# [Task requirements]
Everything in the listing below from the line containing "Task: Retweet the tweet with 49 retweets" through the line containing "Given: Retweet the main tweet" must be repeated exactly; the remaining lines are not wanted.

# [Data records]
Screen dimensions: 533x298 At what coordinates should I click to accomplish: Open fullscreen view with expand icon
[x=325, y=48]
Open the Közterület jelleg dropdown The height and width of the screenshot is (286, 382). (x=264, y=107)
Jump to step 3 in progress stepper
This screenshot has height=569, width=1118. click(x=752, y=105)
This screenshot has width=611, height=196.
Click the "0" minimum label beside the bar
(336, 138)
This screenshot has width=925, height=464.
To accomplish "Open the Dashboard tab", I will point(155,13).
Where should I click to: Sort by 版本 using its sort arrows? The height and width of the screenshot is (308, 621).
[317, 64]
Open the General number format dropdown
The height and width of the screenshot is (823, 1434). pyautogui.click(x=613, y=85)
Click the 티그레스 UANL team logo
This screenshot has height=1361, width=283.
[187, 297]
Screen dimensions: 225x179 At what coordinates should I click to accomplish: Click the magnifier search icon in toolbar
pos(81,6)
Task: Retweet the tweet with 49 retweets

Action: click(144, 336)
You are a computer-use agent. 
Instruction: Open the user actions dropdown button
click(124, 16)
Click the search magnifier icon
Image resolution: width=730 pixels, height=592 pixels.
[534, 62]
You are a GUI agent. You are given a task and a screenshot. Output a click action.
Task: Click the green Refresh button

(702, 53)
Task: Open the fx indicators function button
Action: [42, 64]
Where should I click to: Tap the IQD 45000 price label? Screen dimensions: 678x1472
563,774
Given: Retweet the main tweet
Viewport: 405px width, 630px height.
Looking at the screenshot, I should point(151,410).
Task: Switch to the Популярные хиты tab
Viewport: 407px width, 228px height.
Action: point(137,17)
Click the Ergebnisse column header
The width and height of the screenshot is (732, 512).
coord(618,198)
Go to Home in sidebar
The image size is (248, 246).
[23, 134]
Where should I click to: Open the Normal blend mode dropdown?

# [Expected output]
Task: Retweet the tweet with 49 retweets

Action: click(144, 336)
You are a computer-use agent. 
Instruction: Open the user actions dropdown button
click(124, 16)
Click the search magnifier icon
Image resolution: width=730 pixels, height=592 pixels.
[534, 62]
You are a GUI agent. You are given a task and a screenshot. Output a click action.
Task: Click the green Refresh button

(702, 53)
Task: Open the fx indicators function button
Action: [42, 64]
Where should I click to: Tap the IQD 45000 price label? Screen dimensions: 678x1472
563,774
Given: Retweet the main tweet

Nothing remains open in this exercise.